Not in FL maybe in other places. The 350 is too much bullet for the .45-70. The jacket is much too thick.
Would that be the 350g North Fork FP, 350g Speer SP, 350g Swift A-Frame, 350g Hornady FP, Hornady 350g RN, 350g Hawk FP, one of the several 350g Alaska Bullet Works bullets, a GS Custom 350g FP or what? And if they don’t work, why do so many companies make them and why do many experienced hunters use them???
This is just another stupid claim on your part - 350's work very well, even out at 300 yards where the velocity of my handloads is down to the level of Remington’s 405g load at the muzzle.
I dropped a 6x6 bull elk at 213 lasered yards. The bullet passed completely through the left front leg, entered the chest ad was recovered from under the hide on the off side. The near-side leg bone and section of rib were obliterated and a far-side rib was shattered. Three heavy bones, three layers of hide. The bull just stood there for a second and then tipped over.

■ **Dataset section**:
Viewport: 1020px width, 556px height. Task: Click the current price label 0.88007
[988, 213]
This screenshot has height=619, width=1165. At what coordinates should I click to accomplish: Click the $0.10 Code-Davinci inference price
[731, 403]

■ **Exercise requirements**:
1) In the post about 350-grain .45-70 bullets, at what distance was the 6x6 bull elk dropped?
2) List every 350-grain bullet named in the post about 350-grain .45-70 bullets.

■ **Final results**:
1) 213 lasered yards

2)
- North Fork FP
- Speer SP
- Swift A-Frame
- Hornady FP
- Hornady RN
- Hawk FP
- Alaska Bullet Works bullets
- GS Custom FP